FIG.II : Implantation et capacité de production des 12 raffineries de la Métropole

Raffineries-France

 Il ressort donc qu’en six ans la consommation en produits pétroliers de la France à baissé de plus de 250 mille barils/jour. Si l’on en croit l’UFIP, la capacité de production des 12 raffineries de pétrole implantées sur le territoire métropolitain serait de 98 millions de tonnes par an soit dans les 1970 mille barils par jour (FIG.II, base 7,33 barils/tonne). Cette capacité de production il y a cinq ans, compte tenu des importations de gasoil en provenance de l’ex URSS et des exportations d’essence vers les USA alors gros consommateurs, était compatible avec la demande. Aujourd’hui, les fermetures programmées de la raffinerie de Reichstett par le suisse Petroplus et de cette des Flandres par Total représentent une baisse des capacités de raffinage de 10,7 millions de tonnes par an ou 215 mille barils/jour. Elles vont ainsi permettre de mieux équilibrer l’offre à la demande pour 2010 et 2011.

 Dans les années à venir, la poursuite de la baisse des consommations programmées par l’accroissement de l’efficacité énergétique des véhicules est inéluctable et indispensable. L’effort sur les productions de biocarburants ne va pas se réduire. D’autre part l’arrivée massive de petites cylindrées et de véhicules hybrides va avoir tendance à rééquilibrer la demande vers l’essence et donc à faire baisser les importations françaises de gasoil et les exportations d’essence. Il apparaît alors comme évident qu’un nouvel ajustement quantitatif des capacités de production du raffinage sera à nouveau un jour nécessaire en France.
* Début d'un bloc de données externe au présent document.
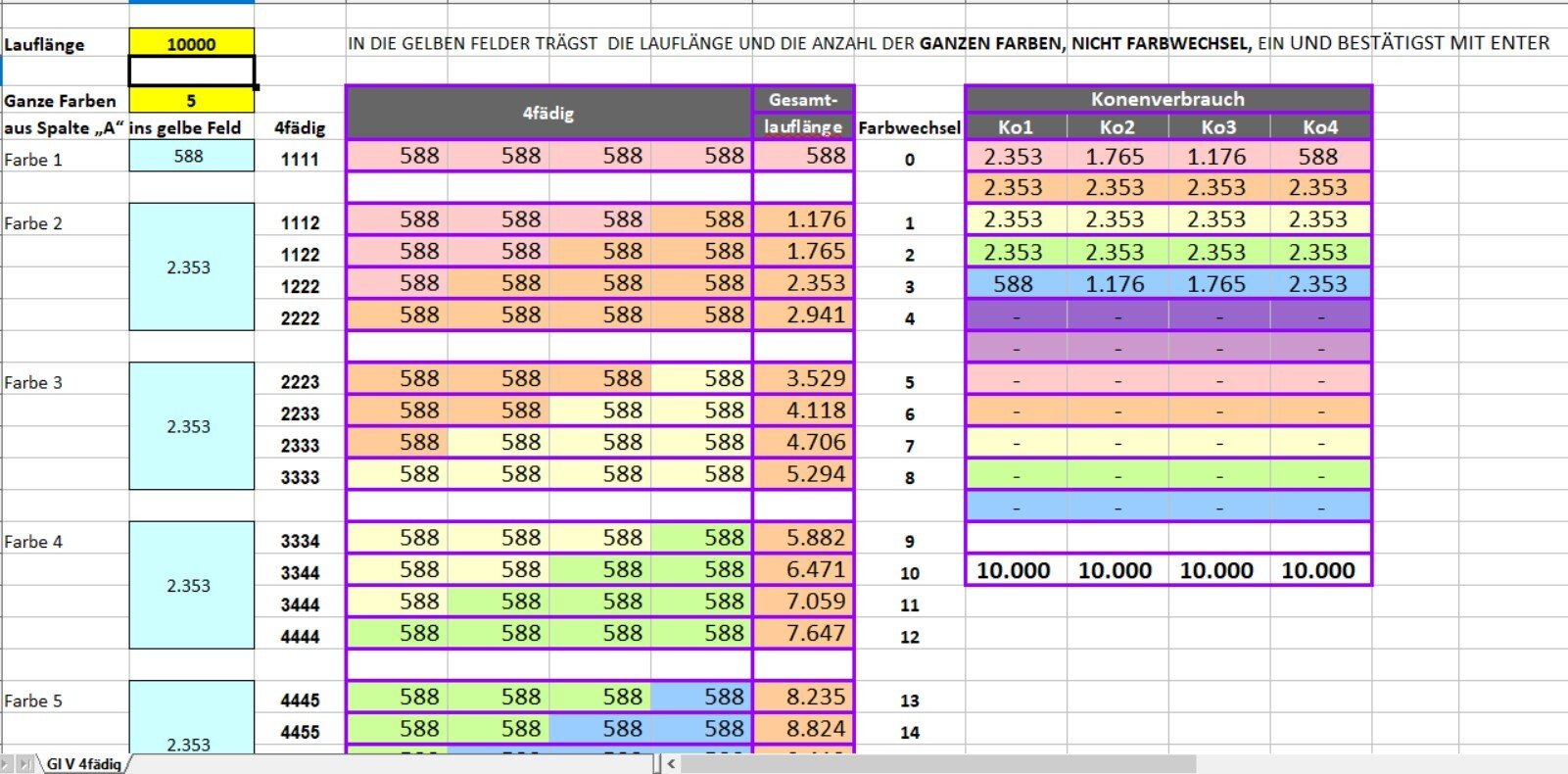Viewport: 1568px width, 774px height.
Task: Click the Farbwechsel header cell
Action: click(909, 128)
 Les syndicats ouvriers des raffineries en ont bien sûr le pressentiment, ce qui explique leur agressivité. Mais il n’est pas sûr que les méthodes d’arrêts de travail et de blocages rustiques auxquels ils procèdent soient les meilleurs moyens pour retarder et préparer harmonieusement cette tendance longue à la décroissance contre laquelle ils sont impuissants. Au contraire, de tels mouvements à grand spectacle auxquels nous assistons, ne sont que de nature à inciter les pétroliers à aller raffiner ailleurs et à accélérer ainsi un peu plus le processus d’adaptation à un monde moins gaspilleur d’énergies fossiles. Les faits sont têtus.

Le 22 Octobre 2010

Commentaires

3 réponses à “La fermeture annoncée de deux raffineries en France permet d’accompagner la baisse observée des consommations de pétrole.”

  1. Avatar de Olivier
    Olivier

    excellent article ! tout est dit. Plus ils bloquent, plus vite les raffineries fermeront

  2. Avatar de I.Lucas
    I.Lucas

    Je suis d’accord avec le diagnostic d’ensemble, mais pas avec la figure 1
    Cette figure compare les évolutions :
    – de la cylindrée des véhicules neufs
    – de la consommation d’hydrocarbures(+biocarburants)
    C’est ignorer que le parc automobile ne se modifie que lentement : une voiture reste aujourd’hui plus de 15 ans en service
    l’accroissement du parc de voitures est en partie du à l’allongement de la durée de vie des voitures (effet de l’amélioration de la qualité des constructeurs)
    Il faudrait donc décaler de 10 à 15 ans les courbes pour les rendre comparable!
    En fait le second graphique illustre le ralentissement économique, du à la crise, ralentissement dont nous ne sommes pas totalement sortis.

  3. Avatar de Ray
    Ray

    Lucas, bien sûr votre remarque est pertinente et ne m’avait pas échappé. Mais sera bien fort celui qui distinguera des économies liées à un comportement des acteurs plus responsable et de celles liées à une baisse globale des activités. Comme vous le savez consommation de pétrole et activité économique(PIB) ne sont plus liées. L’élastique s’est cassé, c’est particulièrement vrai pour la France.
    Il faut voir dans la baisse des cylindrées figurées ici un exemple du comportement plus responsable des acteurs économiques qui peut se concrétiser par plein d’autres actions (réduction des trajets moyens, co-voiturage, utilisation transports en communs, moindre chauffage au fuel, optimisation de la logistique dans les transports, etc.)
    Ce phénomène d’optimisation est en marche et n’est pas près de s’arrêter, surtout si les prix à la pompe continuent leur croissance.